Entre os anos de 1909 e 1911, Ângelo Jorge foi secretário de redação da revista “O Vegetariano”, fundada pelo médico português Amílcar de Sousa. O jornalista tinha total liberdade na produção de conteúdo. Em seu artigo “O meu vegetarismo”, de cunho filosófico, Jorge declarou que os homens não se devoram mutuamente, mas devoram outros animais. “Acha-se bárbaro e repugnante dar a morte a um homem com o fito de se lhe comer a carne, mas julga-se naturalíssimo e agradável matar uma ave, um boi, um carneiro ou um coelho, com o mesmíssimo fim de os devorarmos sem piedade”, criticou.
Catarina Rola, da Universidade de Lisboa, escreveu na página 18 da dissertação de mestrado “Vegetarianismo e Comportamento Alimentar”, publicada em 2015, que Ângelo Jorge foi o grande responsável pela fundação da Sociedade Vegetariana de Portugal em 1911. O jornalista era considerado não apenas um idealista, mas um utopista.
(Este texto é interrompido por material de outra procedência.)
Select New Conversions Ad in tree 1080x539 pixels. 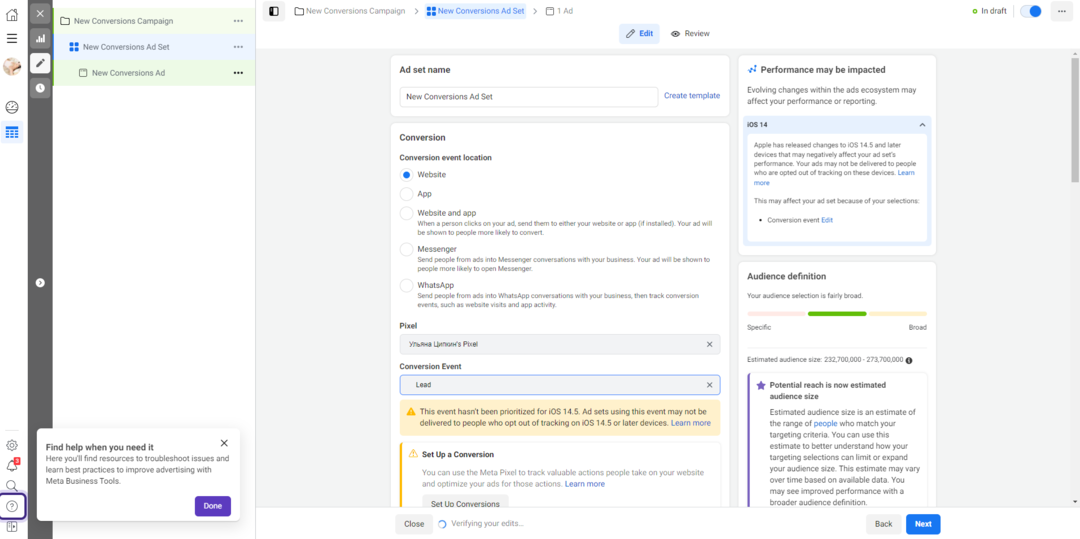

Sonhava com um mundo vegetariano, e esse sonho que ele via como um objetivo a ser alcançado deu origem à novela naturista e utopista “Irmânia”, publicada em 1912 e reeditada em 2014.
No livro de pouco mais de 100 páginas, ele retrata uma sociedade vegetariana distante da atual civilização moderna; uma sociedade que reconhece que a maneira como nos alimentamos endossa ou rejeita a violência que impomos aos outros animais. Em um diálogo de “Irmânia’, um choque de realidade surge durante um diálogo entre o vegetariano Apolínio e um náufrago que veio de uma terra onde os animais são objetificados e reduzidos a alimentos:
Três vaquinhas pretas de malhas brancas estavam deitadas sobre a relva, as tetas muito cheias, oferecendo-se aos bezerrinhos que as rodeavam.
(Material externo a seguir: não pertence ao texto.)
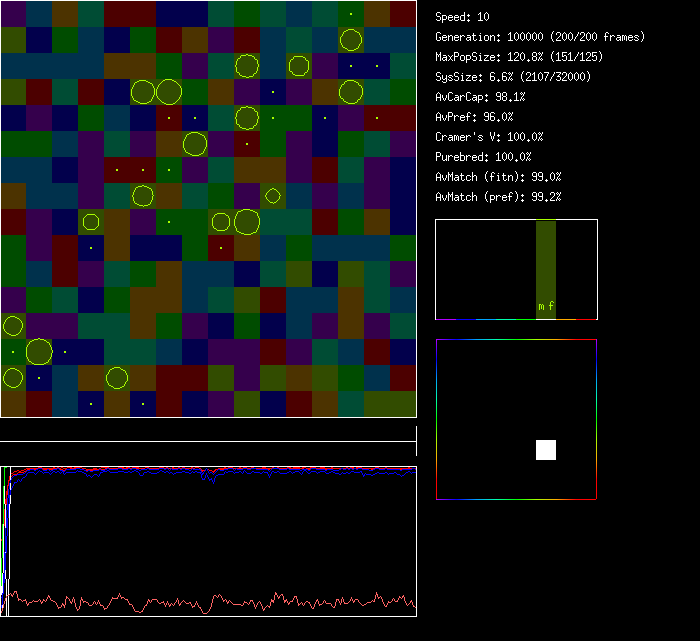The image size is (700, 641).
Task: Select the AvMatch (fitn) statistic
Action: [x=499, y=177]
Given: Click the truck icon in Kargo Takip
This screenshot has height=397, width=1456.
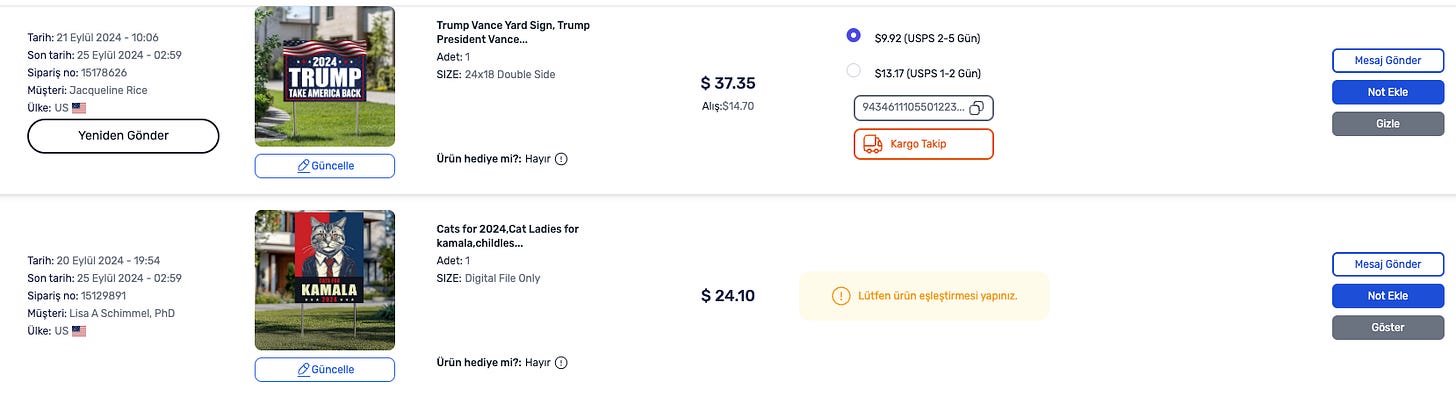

— Pormenor interessante! exclamou Manfredo. Até nisso se revela a encantadora brandura dos vossos hábitos. A confiança com que estes animais vêm até nós, prova bem que não estão acostumados a que os maltratem.
— Não é como na vossa terra? Perguntou Apolínio.
— Lá, respondeu o náufrago, sob o pretexto de que é o rei da criação, o homem transformou-se no carrasco dos outros seres. A uns, mata-os e devora-os; a outros, fá-los bestas de trabalho; a estes, porque são lindos e estima a sua companhia, rouba-lhes a liberdade e conserva-os presos em casa; àqueles, prejudica-os de várias formas. Por exemplo: vós, em Irmânia, por certo nunca comeste os ovos destas galinhas nem provaste o leite daquelas vacas…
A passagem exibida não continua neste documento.